My favorite part about playing at Miriam’s are the interactions I have with the patrons. Someone once asked me if we played at Miriam’s so we could get the tax write off. I told him “No, we just do this for fun!” I feel our society holds negative views of homeless people, and tends to shun them. Unfortunately most of us never really have meaningful interactions with these people in our everyday lives. Homeless people are not to be avoided. They are people whose lives have taken a bad turn, who have developed drug habits, or were born with disabilities and have a hard time finding steady work. I remember a man who had been an amateur saxophonist around DC before he became homeless. Sadly I think he had to sell his saxophone and hadn’t played in years. When he heard my husband, a saxophonist who performed with us that day, play, it brought back many memories for him. It was really nice to hear his stories. I’m grateful to have had the experience of playing at Miriam’s, and to meet people I would otherwise never have met. I’m so happy about the partnership between our orchestra and Miriam’s, and the opportunity we have bring music to such an appreciative audience.

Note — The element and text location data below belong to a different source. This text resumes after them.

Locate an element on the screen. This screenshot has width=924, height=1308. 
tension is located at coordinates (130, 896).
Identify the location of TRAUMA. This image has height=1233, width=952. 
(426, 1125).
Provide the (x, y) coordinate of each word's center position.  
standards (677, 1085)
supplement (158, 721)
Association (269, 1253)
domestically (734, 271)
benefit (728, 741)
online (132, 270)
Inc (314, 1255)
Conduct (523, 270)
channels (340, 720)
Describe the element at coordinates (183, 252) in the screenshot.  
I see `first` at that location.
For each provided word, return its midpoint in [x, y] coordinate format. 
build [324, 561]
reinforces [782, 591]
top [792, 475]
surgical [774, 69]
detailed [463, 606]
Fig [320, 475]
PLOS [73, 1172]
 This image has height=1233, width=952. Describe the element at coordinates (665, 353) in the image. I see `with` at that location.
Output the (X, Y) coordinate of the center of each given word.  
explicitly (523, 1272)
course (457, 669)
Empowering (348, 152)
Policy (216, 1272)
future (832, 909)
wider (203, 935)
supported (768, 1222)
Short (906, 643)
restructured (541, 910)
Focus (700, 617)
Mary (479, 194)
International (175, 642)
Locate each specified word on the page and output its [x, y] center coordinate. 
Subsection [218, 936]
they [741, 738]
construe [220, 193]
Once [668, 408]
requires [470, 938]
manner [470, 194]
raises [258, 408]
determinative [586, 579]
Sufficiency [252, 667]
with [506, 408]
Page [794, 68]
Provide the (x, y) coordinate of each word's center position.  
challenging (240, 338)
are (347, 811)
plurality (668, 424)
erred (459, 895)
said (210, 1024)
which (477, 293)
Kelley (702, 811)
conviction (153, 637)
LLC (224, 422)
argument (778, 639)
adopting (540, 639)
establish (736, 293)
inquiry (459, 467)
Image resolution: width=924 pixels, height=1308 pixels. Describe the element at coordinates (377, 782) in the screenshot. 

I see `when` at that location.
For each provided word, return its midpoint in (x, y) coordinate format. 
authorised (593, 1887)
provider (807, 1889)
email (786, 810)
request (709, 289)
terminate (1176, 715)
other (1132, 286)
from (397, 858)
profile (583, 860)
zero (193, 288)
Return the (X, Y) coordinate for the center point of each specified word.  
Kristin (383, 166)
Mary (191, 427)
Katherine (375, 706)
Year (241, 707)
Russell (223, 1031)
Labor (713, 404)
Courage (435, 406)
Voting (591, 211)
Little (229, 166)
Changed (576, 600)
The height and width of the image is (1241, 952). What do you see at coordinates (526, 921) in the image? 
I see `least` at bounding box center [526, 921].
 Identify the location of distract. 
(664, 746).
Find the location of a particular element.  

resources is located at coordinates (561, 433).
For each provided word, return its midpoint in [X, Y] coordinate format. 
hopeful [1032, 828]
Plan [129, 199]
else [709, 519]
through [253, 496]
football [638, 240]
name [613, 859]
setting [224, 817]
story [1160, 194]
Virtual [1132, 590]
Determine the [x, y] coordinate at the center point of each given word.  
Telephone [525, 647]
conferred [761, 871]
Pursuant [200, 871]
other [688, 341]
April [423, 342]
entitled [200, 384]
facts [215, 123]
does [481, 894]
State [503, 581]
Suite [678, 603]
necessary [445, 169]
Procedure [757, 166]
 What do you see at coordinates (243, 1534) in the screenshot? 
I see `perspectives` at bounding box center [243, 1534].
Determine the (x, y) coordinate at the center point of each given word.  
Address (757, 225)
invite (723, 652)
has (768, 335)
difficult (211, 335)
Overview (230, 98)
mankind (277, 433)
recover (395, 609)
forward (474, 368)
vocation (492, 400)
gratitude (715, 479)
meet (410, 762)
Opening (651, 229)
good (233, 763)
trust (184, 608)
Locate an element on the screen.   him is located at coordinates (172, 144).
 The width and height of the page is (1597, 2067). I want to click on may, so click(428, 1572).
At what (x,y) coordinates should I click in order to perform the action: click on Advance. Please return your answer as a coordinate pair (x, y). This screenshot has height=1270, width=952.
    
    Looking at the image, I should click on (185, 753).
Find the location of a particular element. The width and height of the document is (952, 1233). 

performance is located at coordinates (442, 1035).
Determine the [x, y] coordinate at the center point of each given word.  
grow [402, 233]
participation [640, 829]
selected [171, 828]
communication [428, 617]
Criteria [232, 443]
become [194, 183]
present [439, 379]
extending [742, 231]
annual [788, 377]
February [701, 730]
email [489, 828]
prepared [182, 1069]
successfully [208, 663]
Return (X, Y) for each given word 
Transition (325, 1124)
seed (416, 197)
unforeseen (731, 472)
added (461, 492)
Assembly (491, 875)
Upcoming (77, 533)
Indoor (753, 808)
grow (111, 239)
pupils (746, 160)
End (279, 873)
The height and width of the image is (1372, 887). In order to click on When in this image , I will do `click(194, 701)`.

By Margaret Dominguez, Senior Clinical Case Manager, Miriam’s Kitchen

We are very fortunate to have this relationship with the musicians of the Kennedy Center Opera House Orchestra. Ever since we started partnering, our guests have had the opportunity to be treated to beautiful music during dinner. This really enhances the dignifying and welcoming culture of hospitality that we strive to foster at Miriam's Kitchen. The guests (and volunteers!) that I speak to after a performance, have always enjoyed an evening of listening to beautiful music. Our guests, the majority of whom are experiencing homelessness, are treated to the same world-class experience that patrons of the Kennedy Center enjoy just across the street. For many of them, this is a unique opportunity. Now, many of our guests have become interested in the daily free Millennium Stage concerts at the Kennedy Center. I also appreciate the musicians’ openness in speaking directly with the guests, who often share their own memories of, or connections to music. The annual holiday music in December has become a nice, 3 year long tradition. These concerts highlight that music can be a powerful tool and language to bring so many different people together.